* **Activity**
Give the data again exactly, stopping after the "Task: Open the address bar history dropdown" line.
━━━━━ Input data ━━━━━
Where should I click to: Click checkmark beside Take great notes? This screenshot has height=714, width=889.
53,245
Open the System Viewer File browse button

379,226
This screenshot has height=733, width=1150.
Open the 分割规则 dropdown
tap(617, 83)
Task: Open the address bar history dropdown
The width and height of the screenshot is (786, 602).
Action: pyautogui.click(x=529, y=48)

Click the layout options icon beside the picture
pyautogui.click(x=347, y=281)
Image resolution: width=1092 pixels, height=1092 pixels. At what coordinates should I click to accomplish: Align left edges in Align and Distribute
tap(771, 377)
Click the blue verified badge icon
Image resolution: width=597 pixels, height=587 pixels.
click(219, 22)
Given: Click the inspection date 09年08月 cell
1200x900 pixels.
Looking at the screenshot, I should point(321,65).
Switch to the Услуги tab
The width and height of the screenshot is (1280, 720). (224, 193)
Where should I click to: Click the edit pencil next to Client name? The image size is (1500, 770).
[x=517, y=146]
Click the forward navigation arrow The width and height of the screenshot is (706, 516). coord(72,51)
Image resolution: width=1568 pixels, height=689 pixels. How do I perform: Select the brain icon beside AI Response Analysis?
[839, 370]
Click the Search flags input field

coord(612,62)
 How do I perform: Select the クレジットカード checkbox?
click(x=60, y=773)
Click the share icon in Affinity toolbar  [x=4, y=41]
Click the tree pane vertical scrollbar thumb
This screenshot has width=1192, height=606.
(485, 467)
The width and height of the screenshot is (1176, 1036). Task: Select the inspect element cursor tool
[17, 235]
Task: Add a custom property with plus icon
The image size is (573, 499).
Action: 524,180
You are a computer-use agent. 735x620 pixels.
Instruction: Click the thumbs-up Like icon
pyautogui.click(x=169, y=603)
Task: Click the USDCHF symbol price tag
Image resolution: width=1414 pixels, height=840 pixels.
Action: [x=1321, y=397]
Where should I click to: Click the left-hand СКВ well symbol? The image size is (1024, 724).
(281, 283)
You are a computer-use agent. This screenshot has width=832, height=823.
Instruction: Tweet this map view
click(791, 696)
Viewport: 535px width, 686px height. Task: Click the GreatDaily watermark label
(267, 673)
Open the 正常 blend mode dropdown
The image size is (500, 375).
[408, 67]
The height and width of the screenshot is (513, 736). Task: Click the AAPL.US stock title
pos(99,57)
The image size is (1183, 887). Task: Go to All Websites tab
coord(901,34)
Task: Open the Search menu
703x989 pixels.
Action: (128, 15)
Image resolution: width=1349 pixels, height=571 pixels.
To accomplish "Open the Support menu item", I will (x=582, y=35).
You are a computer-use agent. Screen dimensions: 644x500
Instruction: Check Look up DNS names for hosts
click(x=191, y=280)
━━━━━
* **Result below**
Where should I click to: Click checkmark beside Take great notes? This screenshot has height=714, width=889.
53,245
Open the System Viewer File browse button

379,226
This screenshot has height=733, width=1150.
Open the 分割规则 dropdown
tap(617, 83)
Task: Open the address bar history dropdown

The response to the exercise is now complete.